Feb. 22, 2012
Humanities 9/10 Exam Review sheet
Below are the areas you should be reviewing for the exam. The exam will be a mixture of multiple choice, map skills questions, short answer and essay. To prepare you will need to review the concepts below and make sure you can adequately explain them. If textbook pages are mentioned you will need to focus on the material on those pages for the multiple choice section.
World map- shadow the continent of Africa and the region of SE Asia
Africa map- shadow the region of North Africa according to the green geo text on page 522- (this includes Western Sahara, Morocco, Algeria, Tunisia, Libya, and Egypt), label Sudan, Uganda, Nigeria, South Africa, Angola and Egypt and their capitols, the Nile river, the Niger river, Mt Kilimanjaro, and the Red Sea
SE Asia map- Singapore, Malaysia, Indonesia, Thailand and Cambodia and their capitols, South China Sea
pgs 593- 597 and 789- 793 in the green world history text, pgs 522- 580 in the green world geography text
Topics will focus on the Killing Fields, the Vietnam war, biomes, biodiversity, the fuelwood crisis, the current situation of HIV in Africa, genocide, North Korea. Year 9s will be expected to answer 2 questions with 2 paragraphs each, and Year 10s will be expected to answer 3 questions with 2 paragraphs each. You will be given a choice on which ones to answer.

(SOURCE EXCERPT):
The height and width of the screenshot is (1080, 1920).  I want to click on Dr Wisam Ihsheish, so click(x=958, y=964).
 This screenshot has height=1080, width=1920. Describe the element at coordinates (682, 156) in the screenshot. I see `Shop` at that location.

(PROBLEM SET):
[1] Can you reproduce the exam review sheet word for word, everything from "Feb. 22, 2012" down to "multiple choice section."?
[2] Would you carry on the humanities exam review sheet beyond its last sentence?

(RESPONSES FOR EACH TASK):
[1]
Feb. 22, 2012
Humanities 9/10 Exam Review sheet
Below are the areas you should be reviewing for the exam. The exam will be a mixture of multiple choice, map skills questions, short answer and essay. To prepare you will need to review the concepts below and make sure you can adequately explain them. If textbook pages are mentioned you will need to focus on the material on those pages for the multiple choice section.

[2]
The essay will cover an African and/or SE Asian genocide. You will be given a choice of what to answer and will have flexibility in your choices. The essay should be at least 3 paragraphs and specific examples from the various readings and DVDs we have watched this term should be included. A sample essay could be: Compare the aftermath of the genocide in Cambodia to the one in Sudan. Provide geographic information, the approximate years they took place, the effects on the people and land, and the state of the region and its people today. Note- we have viewed DVDs on each of these genocides so you can use examples from these in your essay.
Language Arts 9/10-
Section 1- Vocabulary-
Be able to define the following words shich we have studied this term-
emanated, retribution, impartial, aesthetic, moiety, epithalamic, fervent, deride, diffidence, assiduously, tentative, fervor, oblivion, benevolent, manifest, reverence, fervor, deride, diffidence, assiduously, tentative, oblivion, benevolent, manifest, reverence
Section 2- Short answer- Year 9s will be expected to write 3 full paragraphs for each. Year 10s will be expected to write 3 paragraphs as well but with more analysis and detail.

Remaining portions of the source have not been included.